MATERIAL SUPPLIED:
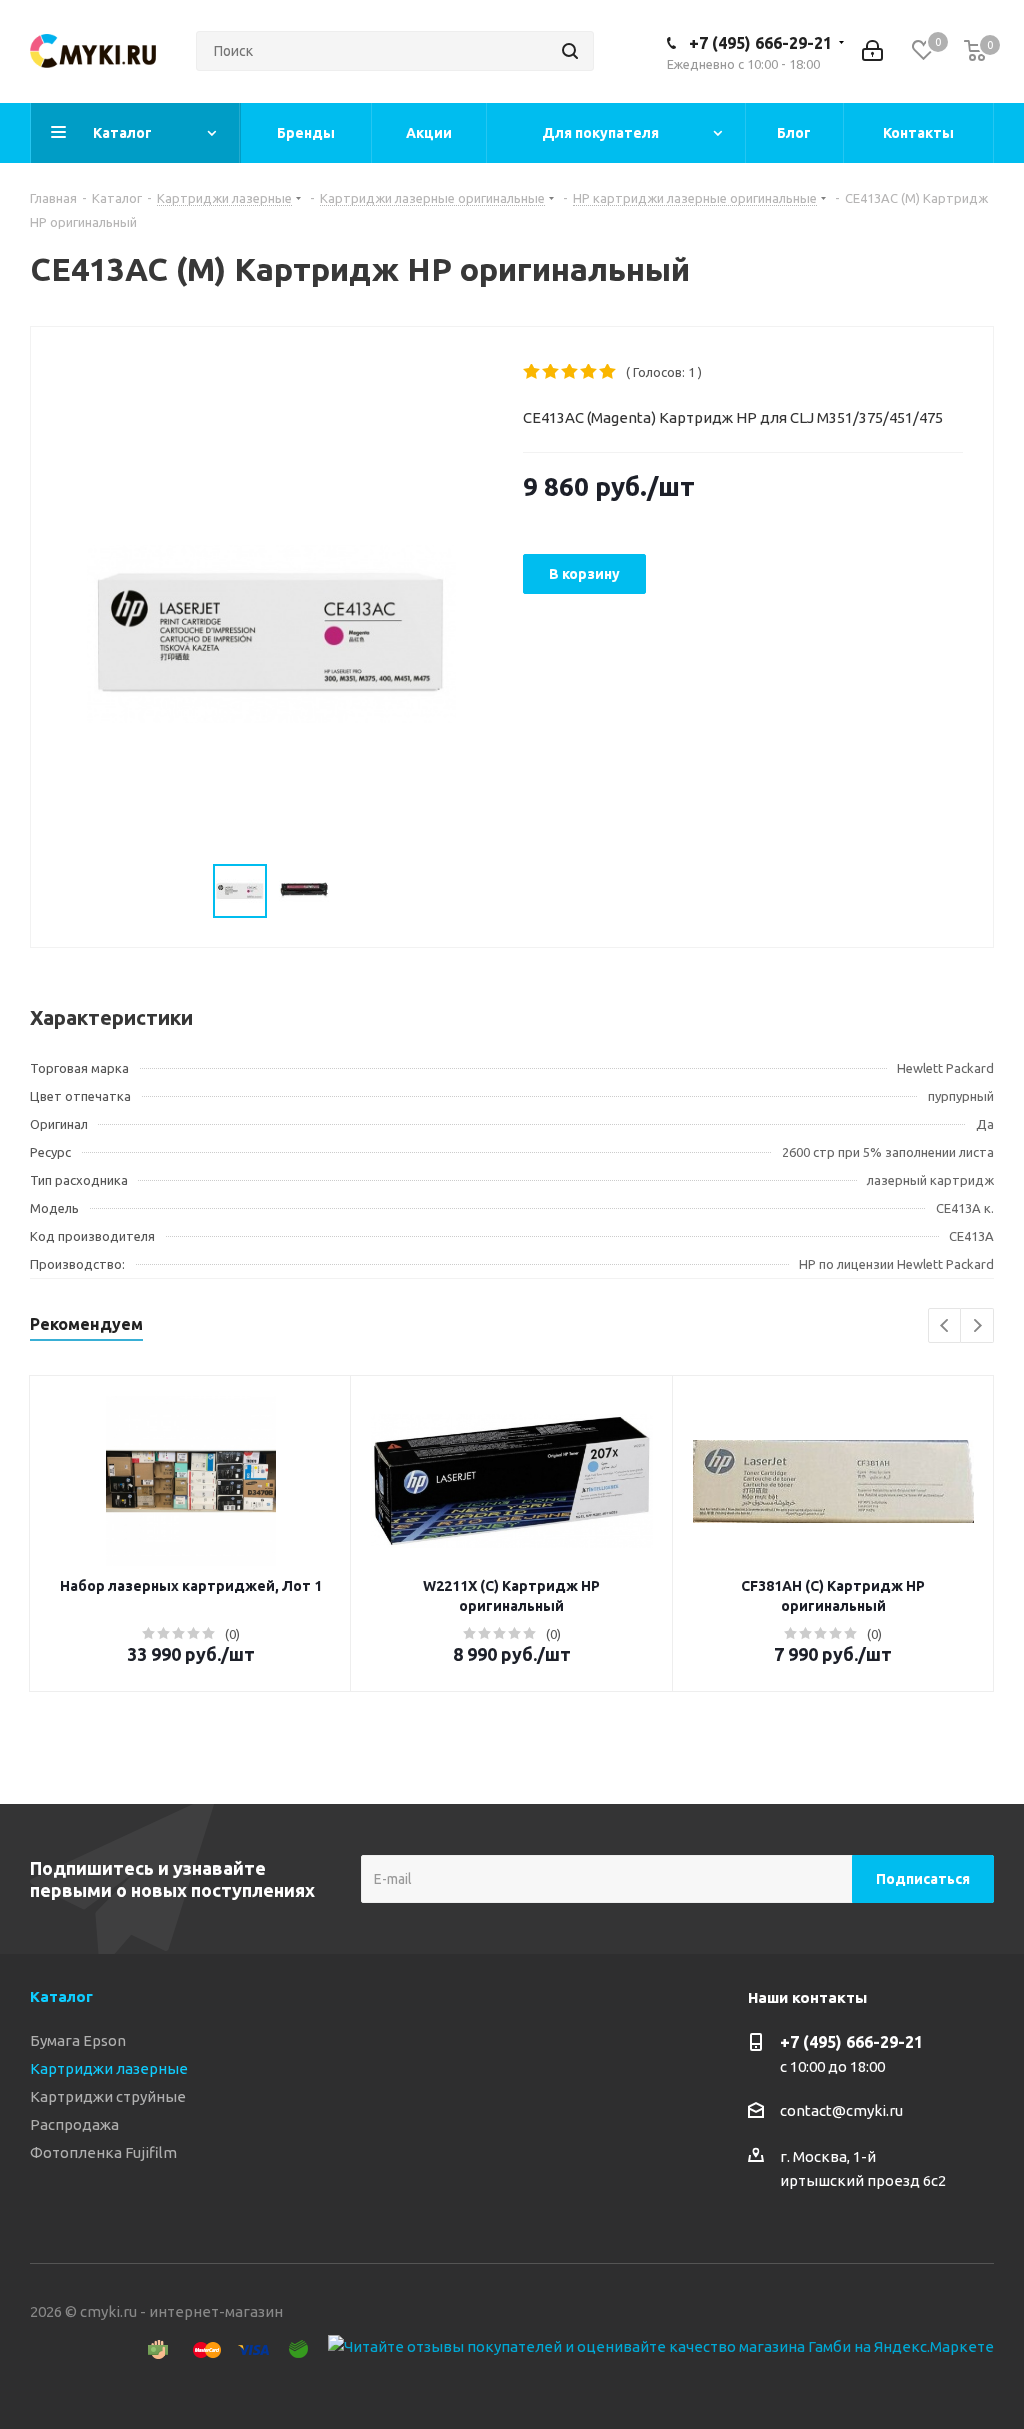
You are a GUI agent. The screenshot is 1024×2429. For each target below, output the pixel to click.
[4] (589, 372)
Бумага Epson (78, 2040)
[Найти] (570, 51)
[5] (608, 372)
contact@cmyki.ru (841, 2110)
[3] (570, 372)
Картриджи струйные (108, 2096)
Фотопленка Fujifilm (103, 2152)
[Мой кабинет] (872, 51)
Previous (945, 1326)
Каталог (61, 1996)
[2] (551, 372)
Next (977, 1326)
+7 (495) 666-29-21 (760, 43)
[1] (532, 372)
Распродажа (74, 2124)
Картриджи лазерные (109, 2068)
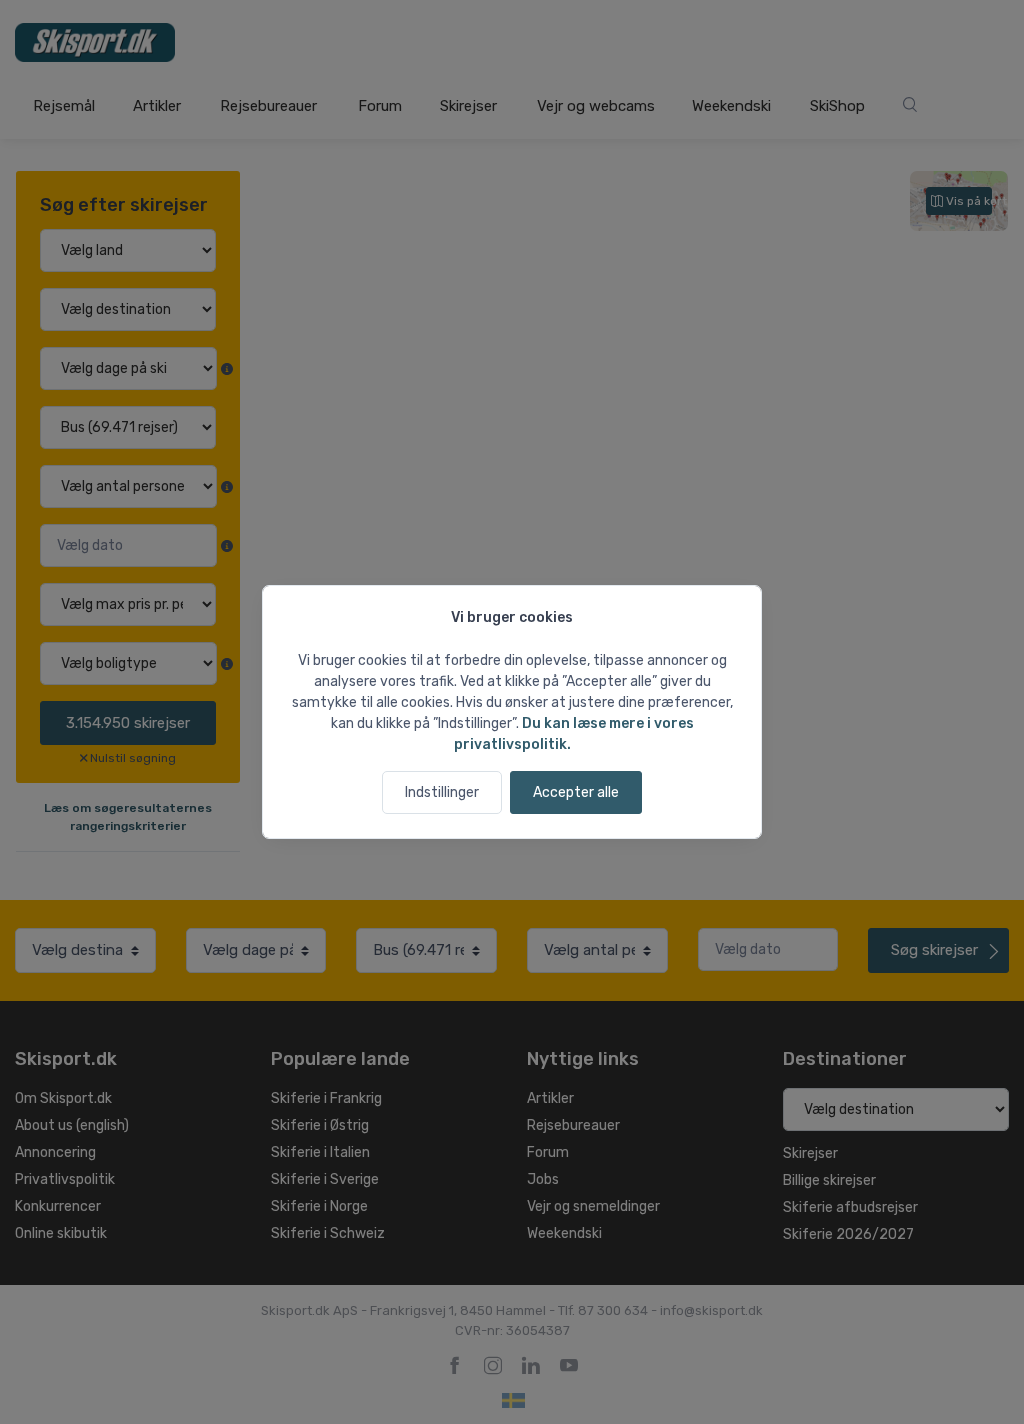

EXERCISE INSTRUCTIONS:
Write out, exactly and with nothing added, every line from the one that holds "[Мой кабинет] (872, 51)" to the end of the entries above; pictures stay out.

RESPONSE TO THIS TASK:
[Мой кабинет] (872, 51)
Previous (945, 1326)
Каталог (61, 1996)
[2] (551, 372)
Next (977, 1326)
+7 (495) 666-29-21 (760, 43)
[1] (532, 372)
Распродажа (74, 2124)
Картриджи лазерные (109, 2068)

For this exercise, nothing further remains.